Written task A:
Using the blog roundup, answer each question on its own line:
(i) Who wrote "The Blind-Obedience Myth," and where was it published?
(ii) With which group is Ron Belgau identified?
(iii) Which two booksellers are named in the item on Affiliate Programs?
Written task B:
For each statement, say whether the blog roundup supports it, and quote the words that decide it:
(i) The roundup is dated Sunday, May 1, 2005.
(ii) Ron Belgau's response appeared in NOR June 2004.
(iii) The response to Novak by Christine is called excellent.
Written task C:
According to the blog roundup, why does the moral licitness of Affiliate Programs with secular booksellers come into question?
[START OF Text shown]
Sunday, May 1, 2005

Here and There . . .

An irregular roundup of blogs, articles and commentary.
  • James V. Schall, S.J., ponders the implications of the progressive agenda in "Suppose We Had a Liberal Pope?":

    ". . . for the sake of argument, let us suppose that the new Pope actually thinks he can do what the modern world insists is necessary to be "up to date." Suddenly, Rome, in a world-wide announcement, agrees that abortion, birth control, euthanasia, divorce, cloning, gay life, whatever, are just fine. The question immediately becomes, where are we?"

  • The Blind-Obedience Myth: There's no virtue in being an unquestioning sheep, by Michael Novak. National Review Online. April 27, 2005. (With an excellent response to Novak by Christine @ Lauden Gloriae).

  • With the public's attention focused on the papacy comes the reassertion of Protestant challenges to the Petrine Primacy. Jimmy Akin has a series of informative posts on the topic Mr. Peter?; "Hollow" Peter?; and the relevant verse in the original Aramaic.

  • Also from Jimmy Akin -- thoughts on the moral licitness of engaging in Affiliate Programs with secular booksellers like Amazon.com or Barnes&Noble.com, who may also provide a market for other books and materials of morally questionable subject matter.

  • "Sodom & the City of God": A Response to the New Oxford Review, by Ron Belgau of Courage Seattle. NOR June 2003. A very good article and necessary rebuttal to the editors of the New Oxford Review, who have a history of uncharitable remarks toward Catholics living with same sex attraction. (Via Amy Welborn, who posts several other links to articles by Ron.
[END OF Text shown]
[START OF Data provided]
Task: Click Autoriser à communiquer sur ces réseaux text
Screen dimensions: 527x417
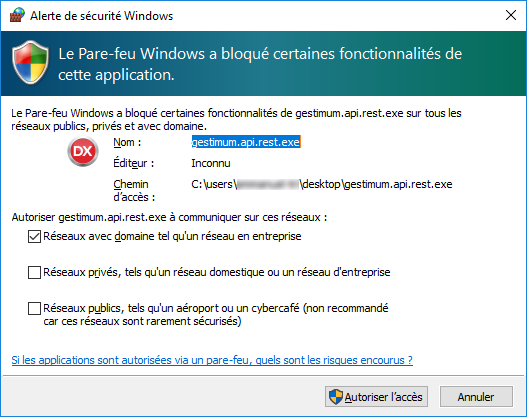Action: [x=169, y=217]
[END OF Data provided]
Correct result A:
(i) Michael Novak; National Review Online.
(ii) Courage Seattle.
(iii) Amazon.com and Barnes&Noble.com.

Correct result B:
(i) Yes: "Sunday, May 1, 2005"
(ii) No: "NOR June 2003"
(iii) Yes: "With an excellent response to Novak by Christine @ Lauden Gloriae"

Correct result C:
Secular booksellers such as Amazon.com or Barnes&Noble.com may also provide a market for other books and materials of morally questionable subject matter.